Charlie Christie

Personal information
- Date of birth: 30 March 1966 (age 59)
- Place of birth: Inverness, Scotland
- Position(s): Striker, Midfielder

Senior career*
- Years: Team / Apps / (Gls)
- 1983–1985: Caledonian
- 1985–1987: Inverness Thistle
- 1987–1989: Celtic / 0 / (0)
- 1989–1994: Caledonian
- 1994–2004: Inverness Caledonian Thistle / 257 / (32)
- Total:  / 257+ / (32+)

Managerial career
- 2006–2007: Inverness Caledonian Thistle
- 2023: Inverness Caledonian Thistle (interim)

= Charlie Christie =

Scottish footballer and coach

Charlie Christie (born 30 March 1966) is a Scottish former professional football player and coach who played as a striker and latterly as a midfielder. He played for Inverness Caledonian Thistle throughout the club's first ten years of existence (1994–2004) which saw three promotions from the old Third Division, to the Scottish Premier League, making over 250 appearances, later managed the club from January 2006 until August 2007 and one game in September 2023 as interim manager after Billy Dodds was sacked. He also played in the Scottish Highland Football League for Caledonian and Inverness Thistle before those clubs merged to become Caledonian Thistle, and was a reserve player at Celtic.

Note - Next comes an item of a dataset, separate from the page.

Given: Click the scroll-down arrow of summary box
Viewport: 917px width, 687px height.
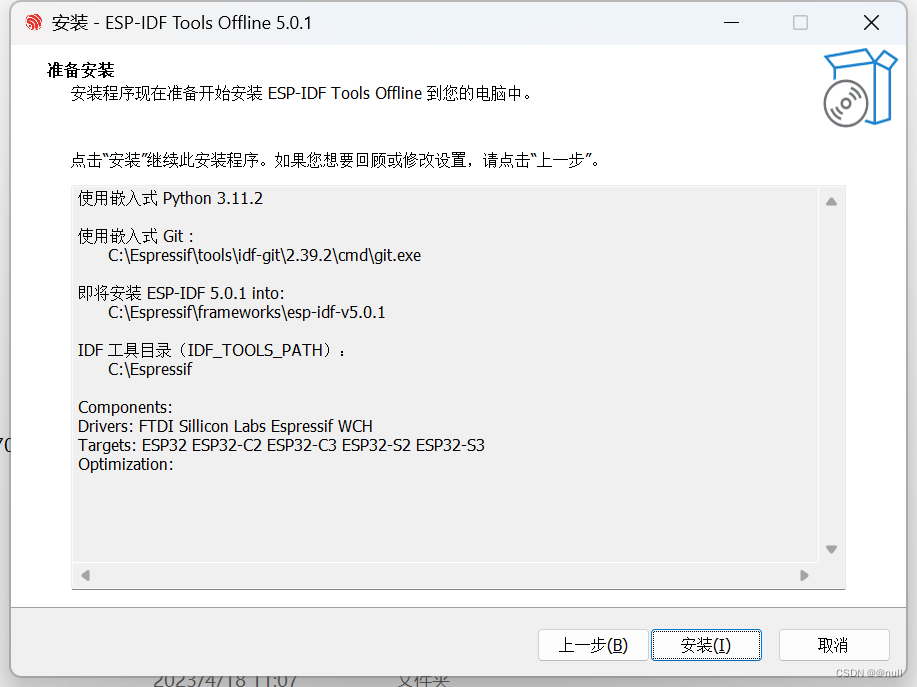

Charlie is the father of Ryan, who also played for Inverness Caledonian Thistle, and plays for Bournemouth and Scotland.

==Playing career==
Born in Inverness in 1966, Christie began his professional football career in 1983, playing for Caledonian in the Scottish Highland Football League. In 1985 he was transferred to local rivals Inverness Thistle. In September 1987 he signed for Celtic, where he made 56 appearances and scored 25 goals for the reserve team. He was unable to break into the Celtic first team, partly due to the performances of Frank McAvennie, who played in the same striker position. Christie rejoined Caledonian in 1989, in the combined role of player and commercial manager.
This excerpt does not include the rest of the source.